I am trying to scrape a website that loads its content dynamically using Puppeteer. I've set it up in headless mode and even added a wait time to ensure that the content gets loaded, but I'm still not able to retrieve the desired dynamically loaded content.
Here's a snippet of my code:
async function getLinksFromBase(category) {
urlBase = 'https://xepelin.com/blog/'
const browser = await puppeteer.launch({
headless: true,
args: ['--no-sandbox', '--disable-setuid-sandbox']
});
const page = await browser.newPage();
await page.goto(urlBase + category);
// Espera 5 segundos para asegurarse de que todo se haya cargado
new Promise(r => setTimeout(r, 5000));
const hrefs = await page.$$eval('a', anchors => {
return anchors.map(anchor => anchor.href).filter(href => !!href);
});
await browser.close();
return hrefs;
}
When I execute the function, the resulting hrefs don't include the links from the dynamically loaded content.

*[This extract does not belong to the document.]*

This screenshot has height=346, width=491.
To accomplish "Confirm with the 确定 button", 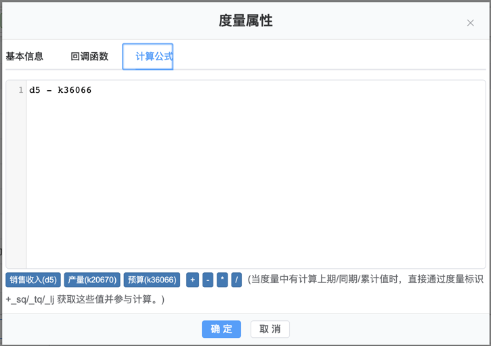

I've tried waiting for specific selectors using
waitForSelector
.I've checked if there are any redirections or pop-ups, but I don't think there are any.
I've also tried to emulate network conditions and checked console logs for any errors, but couldn't find any clues.
The page I'm trying to scrape is https://xepelin.com/blog/empresarios-exitosos.
I'm also facing the problem of having to "push" the "load more" (Cargar más) button in order to get all the blog posts, so I can have all the data I want.
Has anyone faced a similar issue or can point out what I might be missing? Any guidance would be much appreciated! It's my first time using puppeteer to scrape data, as I've been previously using python.
Thank you.